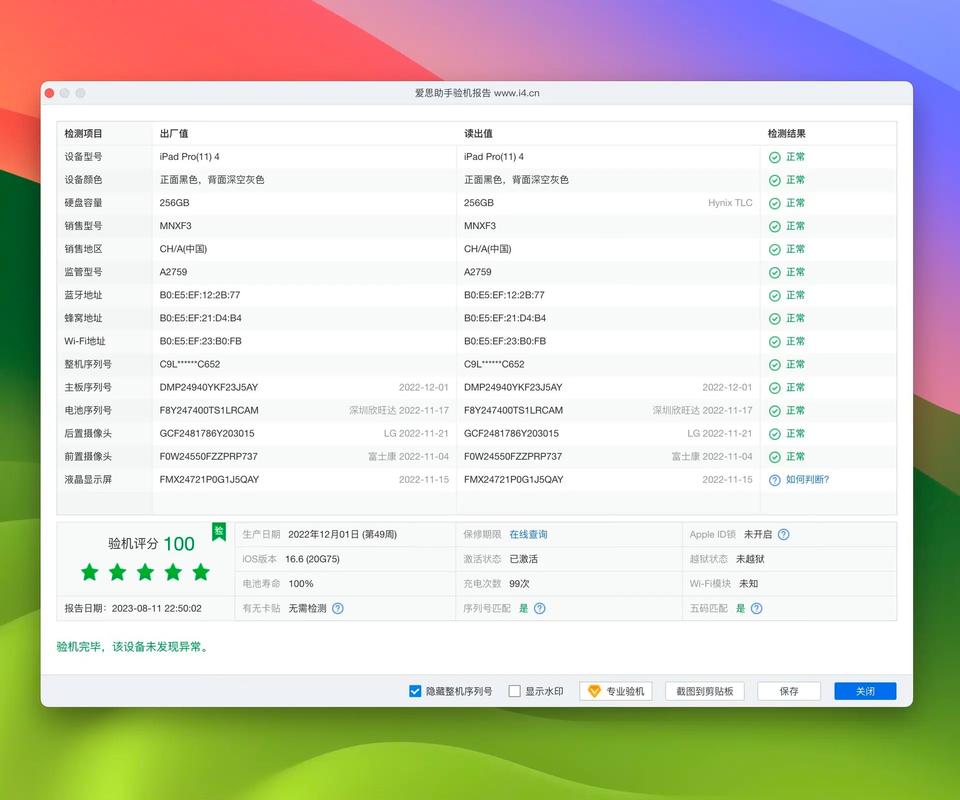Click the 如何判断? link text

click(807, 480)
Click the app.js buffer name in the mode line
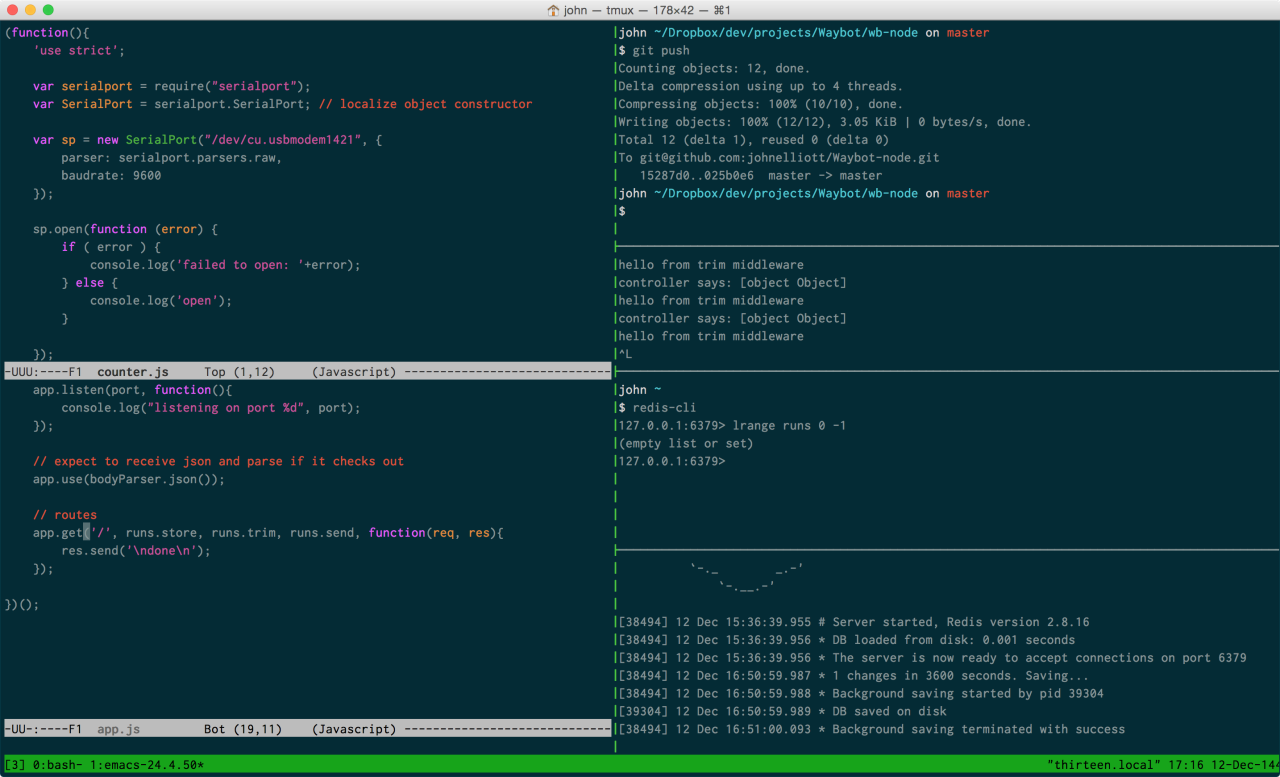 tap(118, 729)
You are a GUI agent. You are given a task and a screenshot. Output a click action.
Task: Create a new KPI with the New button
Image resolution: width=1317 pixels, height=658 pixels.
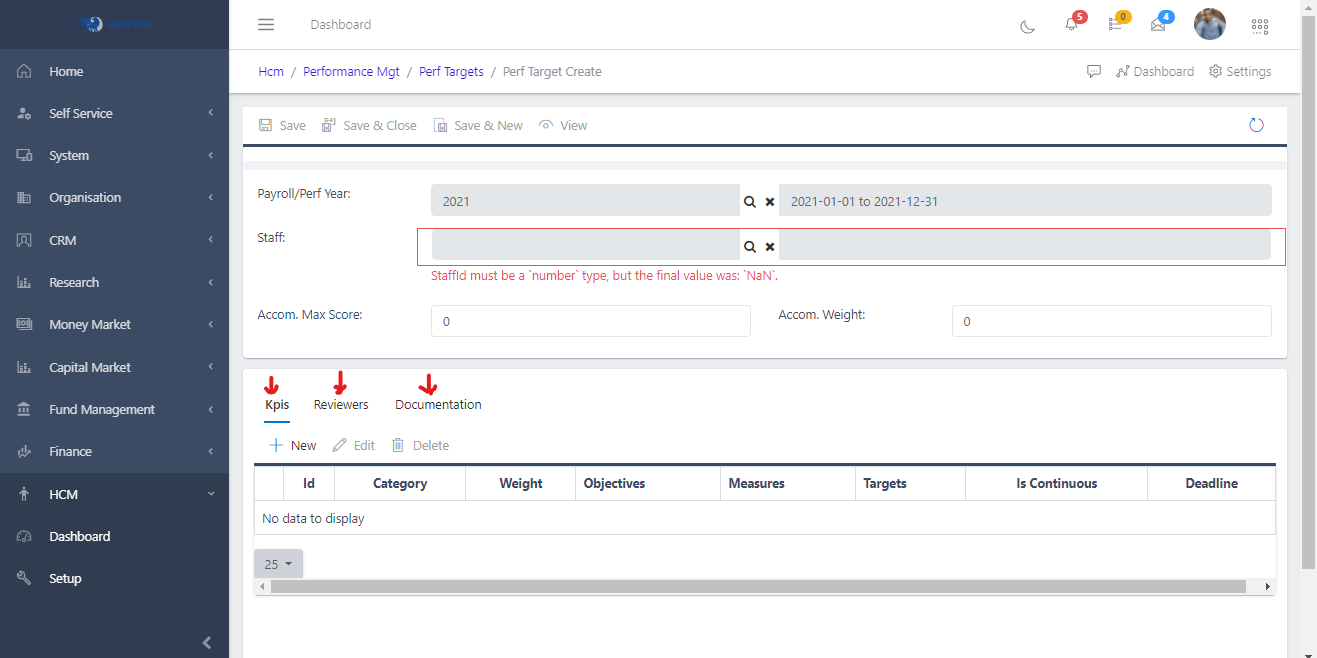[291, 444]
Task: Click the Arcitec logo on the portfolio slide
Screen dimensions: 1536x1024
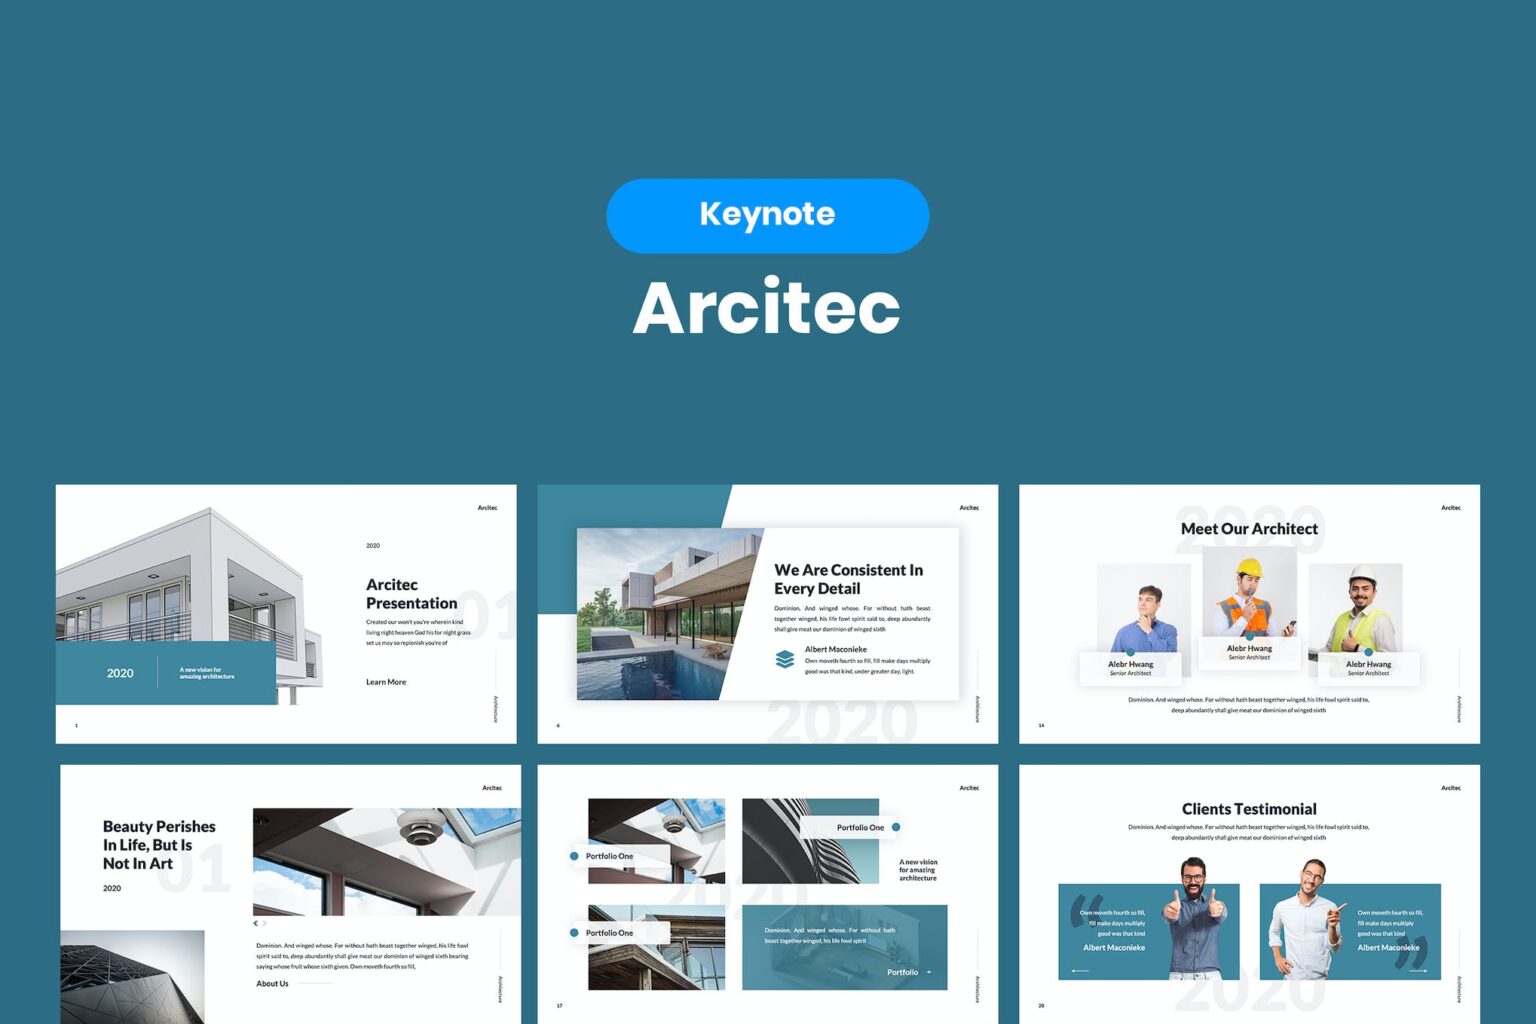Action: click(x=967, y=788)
──────────
In the copy, include exactly the lines from the one with "Task: Create a new KPI with the New button" through the final line of the entries above, both ends counted, and no pictures.

OUTPUT>
Task: Create a new KPI with the New button
Image resolution: width=1317 pixels, height=658 pixels.
[291, 444]
Task: Click the Arcitec logo on the portfolio slide
Screen dimensions: 1536x1024
Action: click(x=967, y=788)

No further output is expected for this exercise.